Formulation of Variational Lower Bound and Application of VAE to MNIST Dataset

An autoencoder is a type of artificial neural network that learns efficient data codings, i.e. performs feature detection, in an unsupervised manner. It learns an encoding, or representation, for a set of data usually for the purposes of dimensionality reduction. In addition to the this reduction, the autoencoder has a reconstruction side, in which it generates from a reduced encoding a representation as similar as possible to the original to the original input.

The VAE uses a Bayesian neural network, which extends a standard artificial neural network with posterior inference. A Bayesian neural network, by placing a prior distribution on its weights, is able to capture a measure of uncertainty in predictions that a neural network cannot. From a probabilistic perspective, this is crucial. The MLE that neural networks perform to determine weight values ignores any uncertainty in e.g. the weight values or the even the choice of MLE as an optimization method.
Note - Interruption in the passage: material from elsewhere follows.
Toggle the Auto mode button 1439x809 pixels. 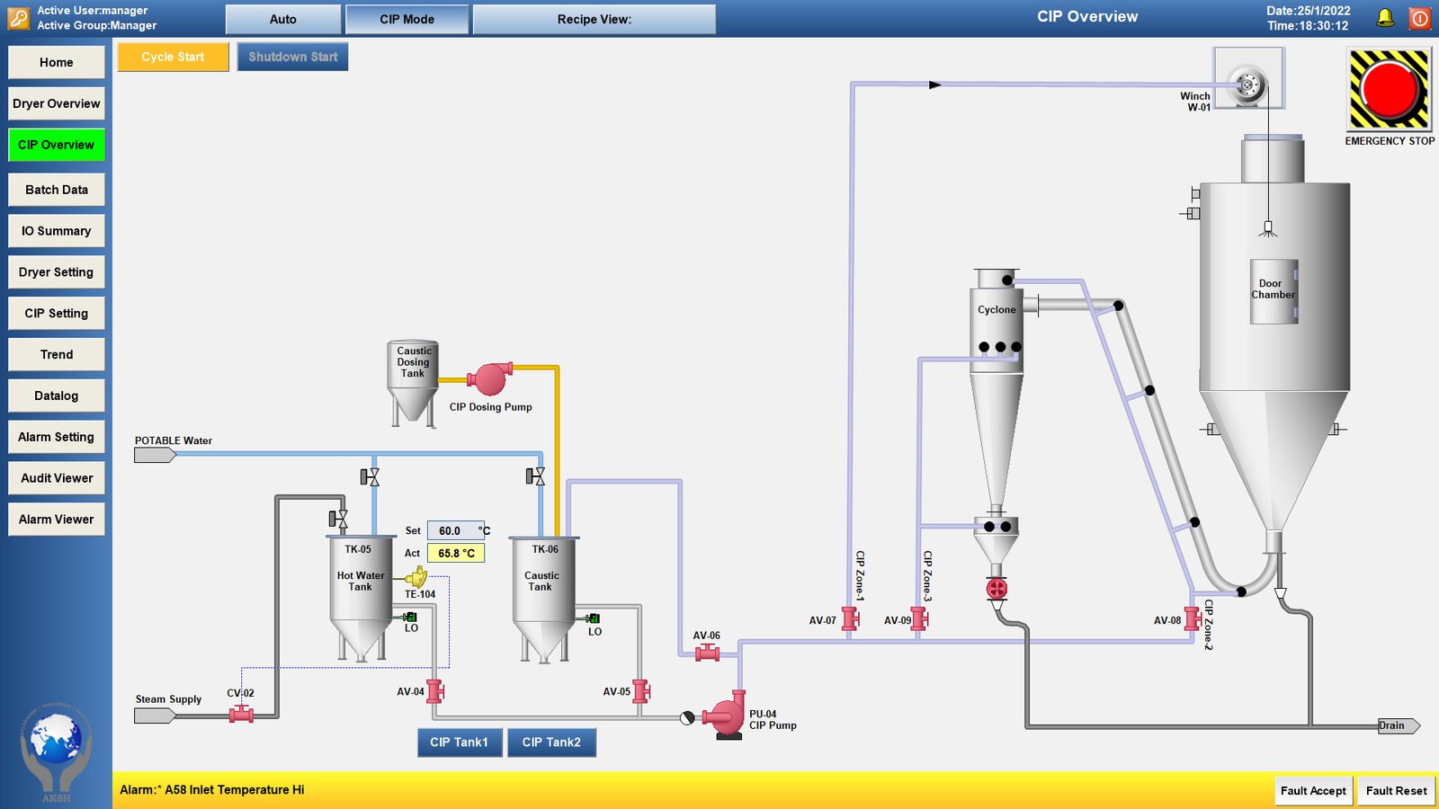pos(282,19)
Also, neural networks are well-known to be susceptible to overfitting due to no quantification of uncertainty, and thus they employ techniques such as L2 regularization (which from a Bayesian perspective is equivalent to inducing prior distributions on the weights). Neural network optimization in this case is akin to searching for maximum a posteriori estimators rather than MLE. Although this works well in practice, from a probabilistic perspective it only alleviates the overfitting issue but does not solve it. Hence, we have a motivation for Bayesian neural networks: to lend a probabilistic interpretation of the neural network with which we can perform posterior inference.

We can observe some generated images by the VAE. For much more, see the attached Full Paper.

I would like to extend this project to work with an infinite mixture of Gaussian distributions, in addition to the mixture of binomial distributions used for the MNIST data in the attached Full Paper. This would allow us to reperform similar experiments with the CIFAR-10 dataset, applying the variational autoencoder to natural images with diverse structure.